Non possono essere, dunque, acquistati buoni lavoro cartacei presso le sedi INPS, ad eccezione, e comunque fino al 31 dicembre 2015, di quelli riferiti alla corresponsione di voucher per l'acquisto di servizi di baby-sitting introdotti, in via sperimentale, dall’articolo 4, comma 24, lettera b) della Legge n. 92/2012 per il triennio “2013–2015”.

Percettori a sostegno del reddito – Con riferimento ai percettori di sostegno al reddito, la nuova disciplina conferma la stabilizzazione dell’utilizzo dei voucher, prevedendo, come precisato poc’anzi, che le prestazioni di lavoro accessorio possano essere altresì rese, in tutti i settori produttivi, compresi gli enti locali, nei limiti del patto di stabilità e nel limite complessivo di 3.000 euro (4.000 euro lordi) di corrispettivo per anno civile.

Sul punto, l’INPS conferma che la norma deve essere interpretata, nell’ottica costituzionalmente orientata di tutela del lavoratore, come applicabile anche alle fattispecie in esame sorte già nel periodo del 2015 precedente alla sua entrata in vigore (25 giugno 2015). Ciò al fine di garantire un’equiparazione tra lavoratori percettori di prestazioni a sostegno del reddito che abbiano percepito redditi tramite voucher tra il 1° gennaio 2015 e il 24 giugno 2015 e quelli che abbiano percepito tali redditi fino al 31 dicembre 2014 e a partire dal 25 giugno 2015 (data di entrata in vigore del decreto legislativo n. 81 del 2015).

Indennità di mobilità - In relazione all’indennità di mobilità, e a far data dal 1° gennaio 2015, l’INPS conferma la totale cumulabilità con i compensi derivanti dallo svolgimento di lavoro accessorio nel limite complessivo di euro 3.000 per anno civile.

Mentre per i compensi che superano detto limite, fino a 7.000 euro per anno civile, il reddito derivante dallo svolgimento del lavoro accessorio sarà compatibile e cumulabile con l’indennità di mobilità nei limiti previsti dall’articolo 9, comma 9, della Legge n. 223 del 1991.

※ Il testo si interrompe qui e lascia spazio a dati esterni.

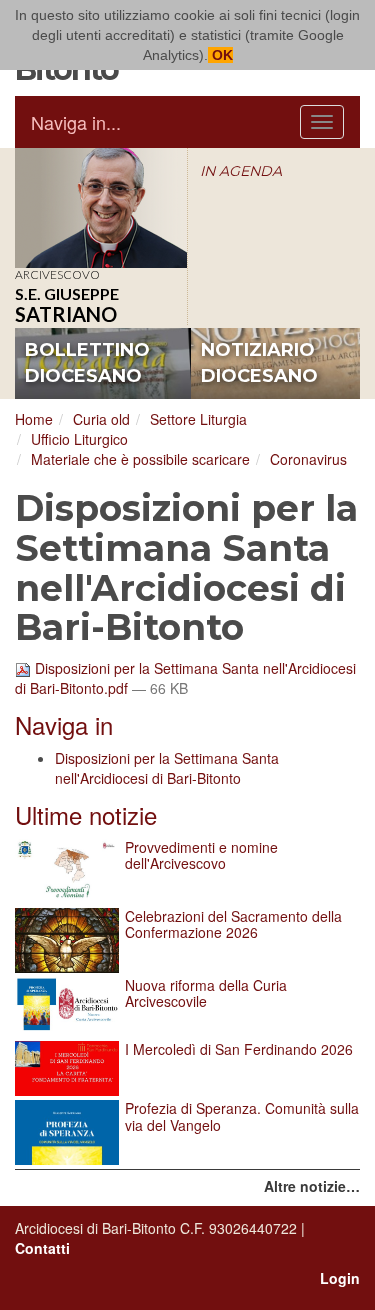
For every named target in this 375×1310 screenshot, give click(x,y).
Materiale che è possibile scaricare (140, 459)
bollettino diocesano (87, 363)
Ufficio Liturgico (79, 439)
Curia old (101, 419)
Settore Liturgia (198, 419)
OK (220, 55)
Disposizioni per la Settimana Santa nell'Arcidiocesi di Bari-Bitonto (167, 768)
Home (34, 419)
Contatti (42, 1248)
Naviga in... (76, 122)
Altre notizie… (312, 1186)
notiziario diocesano (259, 363)
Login (340, 1278)
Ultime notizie (86, 814)
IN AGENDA (241, 171)
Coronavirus (308, 459)
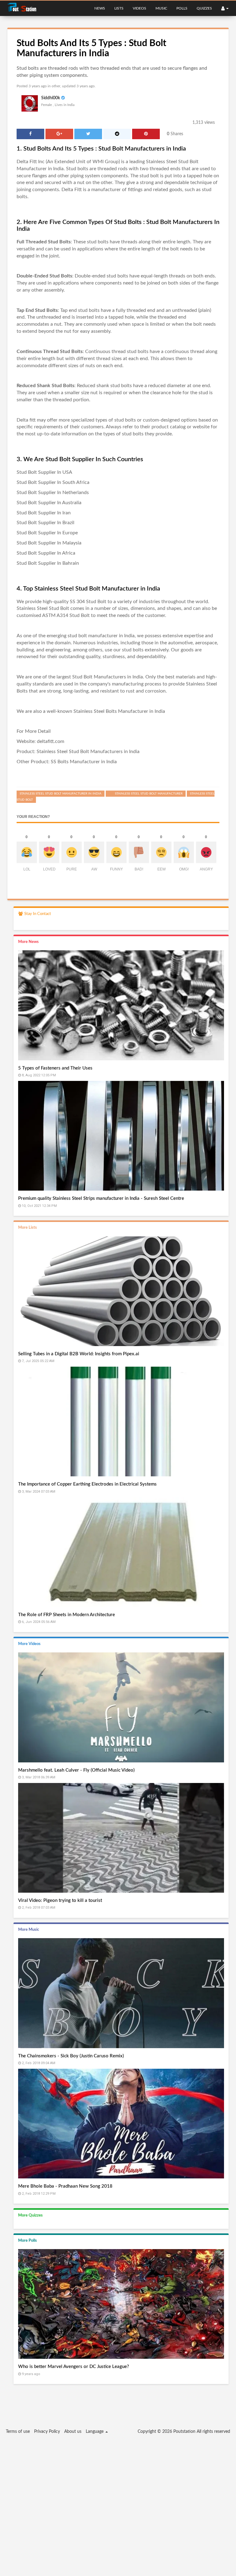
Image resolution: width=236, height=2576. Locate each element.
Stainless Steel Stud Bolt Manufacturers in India (88, 751)
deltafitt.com (50, 741)
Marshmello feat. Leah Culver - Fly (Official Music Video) (76, 1770)
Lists (119, 8)
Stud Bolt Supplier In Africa (46, 553)
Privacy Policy (47, 2431)
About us (72, 2431)
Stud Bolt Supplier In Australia (49, 502)
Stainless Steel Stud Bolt (43, 608)
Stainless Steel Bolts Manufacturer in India (119, 711)
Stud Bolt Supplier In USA (44, 472)
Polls (181, 8)
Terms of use (18, 2431)
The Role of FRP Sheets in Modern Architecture (66, 1614)
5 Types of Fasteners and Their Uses (55, 1068)
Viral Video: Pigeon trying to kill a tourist (60, 1900)
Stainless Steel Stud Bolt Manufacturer (149, 793)
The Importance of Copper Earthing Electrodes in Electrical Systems (87, 1484)
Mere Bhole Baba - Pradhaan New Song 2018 (65, 2186)
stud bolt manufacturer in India (101, 635)
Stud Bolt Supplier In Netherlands (53, 492)
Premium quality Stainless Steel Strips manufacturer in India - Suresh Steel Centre (101, 1198)
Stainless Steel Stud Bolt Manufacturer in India (60, 793)
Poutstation (184, 2431)
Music (161, 8)
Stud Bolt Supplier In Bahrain (48, 563)
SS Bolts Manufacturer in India (84, 761)
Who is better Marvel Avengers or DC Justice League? (73, 2366)
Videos (139, 8)
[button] (225, 8)
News (99, 8)
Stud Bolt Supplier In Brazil (45, 522)
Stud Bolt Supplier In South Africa (53, 482)
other (56, 86)
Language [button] (95, 2431)
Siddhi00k (50, 98)
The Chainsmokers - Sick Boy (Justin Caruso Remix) (71, 2056)
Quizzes (204, 8)
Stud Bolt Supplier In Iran (44, 512)
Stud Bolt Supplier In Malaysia (49, 542)
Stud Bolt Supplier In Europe (47, 532)
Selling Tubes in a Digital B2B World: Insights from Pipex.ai (78, 1354)
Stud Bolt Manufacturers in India (107, 676)
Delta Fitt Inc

Attenzione. Il beneficiario dell’indennità di mobilità è tenuto a comunicare all’INPS, entro cinque giorni dall’inizio dell’attività di lavoro accessorio o, se questa era preesistente, dalla data di presentazione della domanda di indennità di mobilità, il reddito presunto derivante dalla predetta attività nell’anno solare, a far data dall’inizio della prestazione di lavoro accessorio.

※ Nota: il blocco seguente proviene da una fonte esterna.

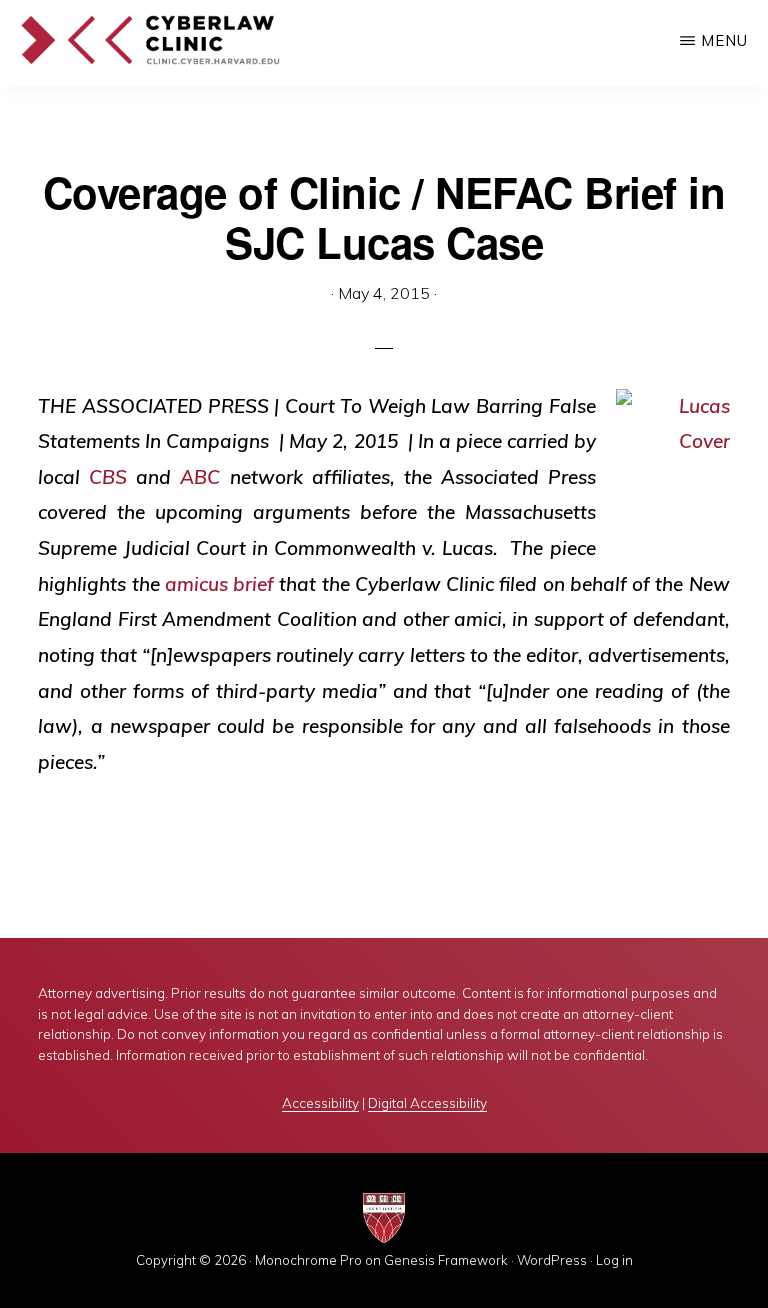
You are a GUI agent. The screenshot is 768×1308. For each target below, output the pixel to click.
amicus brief (219, 584)
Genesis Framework (446, 1260)
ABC (200, 477)
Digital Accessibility (427, 1102)
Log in (614, 1260)
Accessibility (320, 1102)
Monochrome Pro (308, 1260)
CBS (108, 477)
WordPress (552, 1260)
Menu (724, 40)
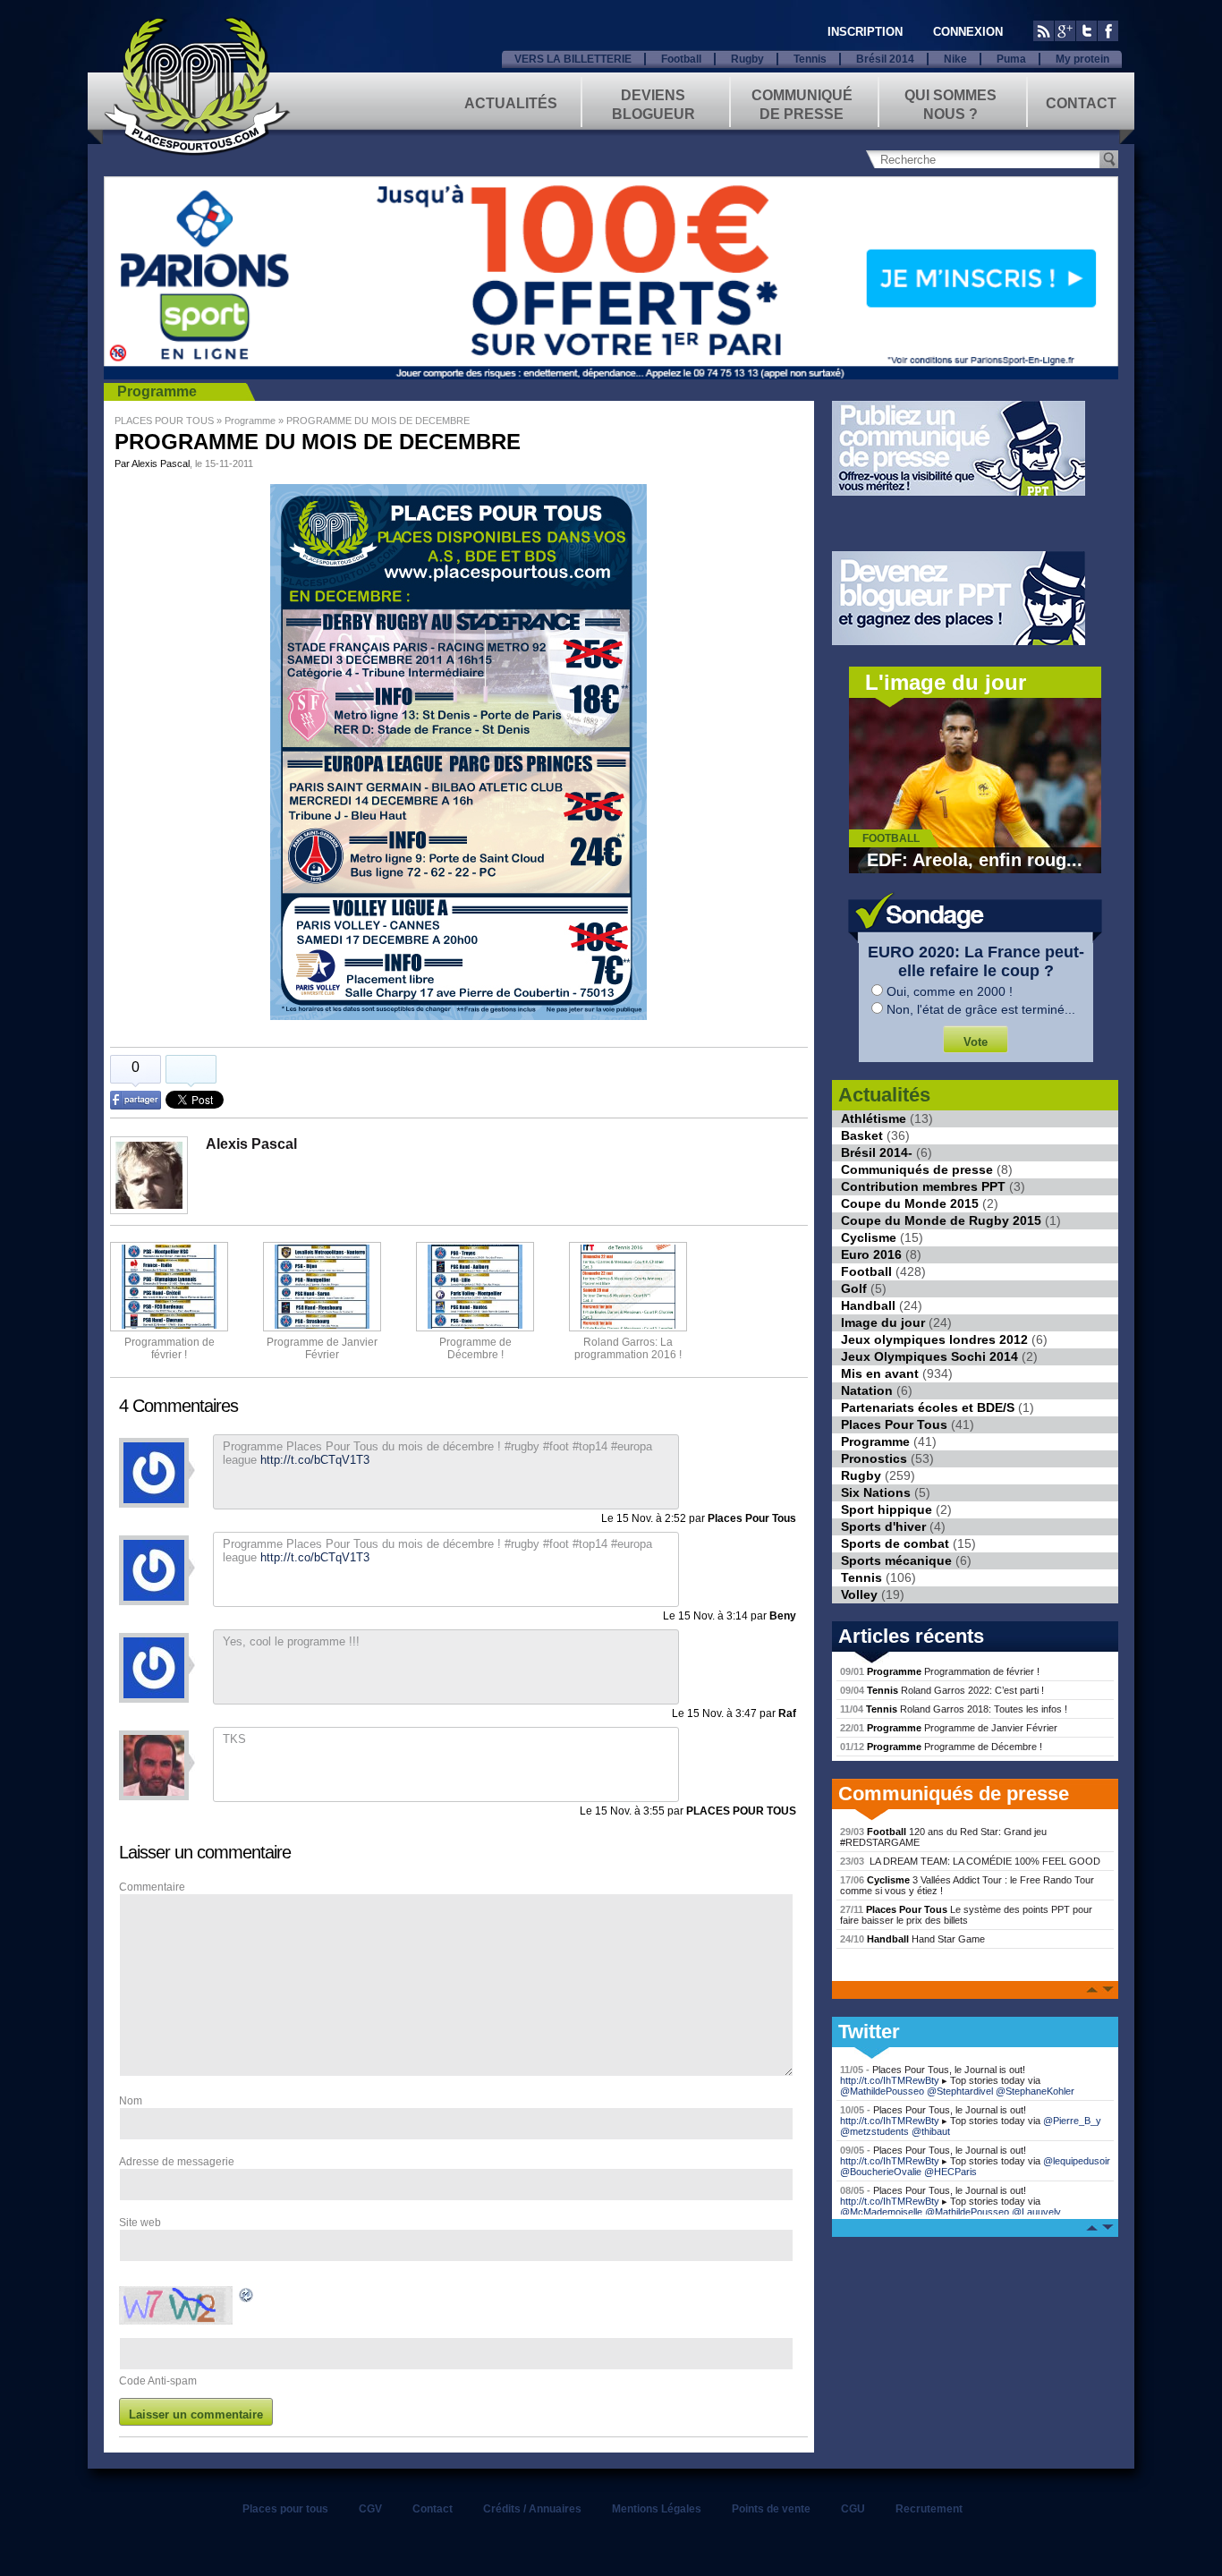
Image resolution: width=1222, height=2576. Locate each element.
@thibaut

Disoccupazione agricola – Analoga compatibilità è prevista per i trattamenti di disoccupazione agricola. Unica precisazione, in tal caso, riguarda l’applicazione della norma in argomento, in considerazione del fatto che l’indennità di disoccupazione agricola viene richiesta ed erogata nell’anno successivo a quello in cui si è verificato lo stato di disoccupazione. Pertanto, la cumulabilità con tale prestazione deve essere valutata con riferimento all’eventuale attività di lavoro accessorio svolta nell’anno di competenza della prestazione.

CIG – Confermata l’integrale cumulabilità, entro i 3.000 euro, anche per le integrazioni salariali. Mentre per i compensi compresi tra i 3.000 e 7.000 euro per anno civile, si applica la disciplina ordinaria sulla compatibilità ed eventuale cumulabilità parziale della retribuzione. Quindi, per il solo caso di emolumenti da lavoro accessorio che rientrino nel limite dei 3.000 euro annui, l’interessato non sarà obbligato a presentare all’INPS la comunicazione preventiva di cui all’art. 8, co. 3 del D.Lgs. n. 148/2015. Viceversa, la suddetta comunicazione preventiva andrà resa prima che il compenso determini il superamento del predetto limite dei 3.000 euro, anche se derivante da più contratti di lavoro accessorio stipulati nel corso dell’anno, pena la decadenza dalle integrazioni salariali.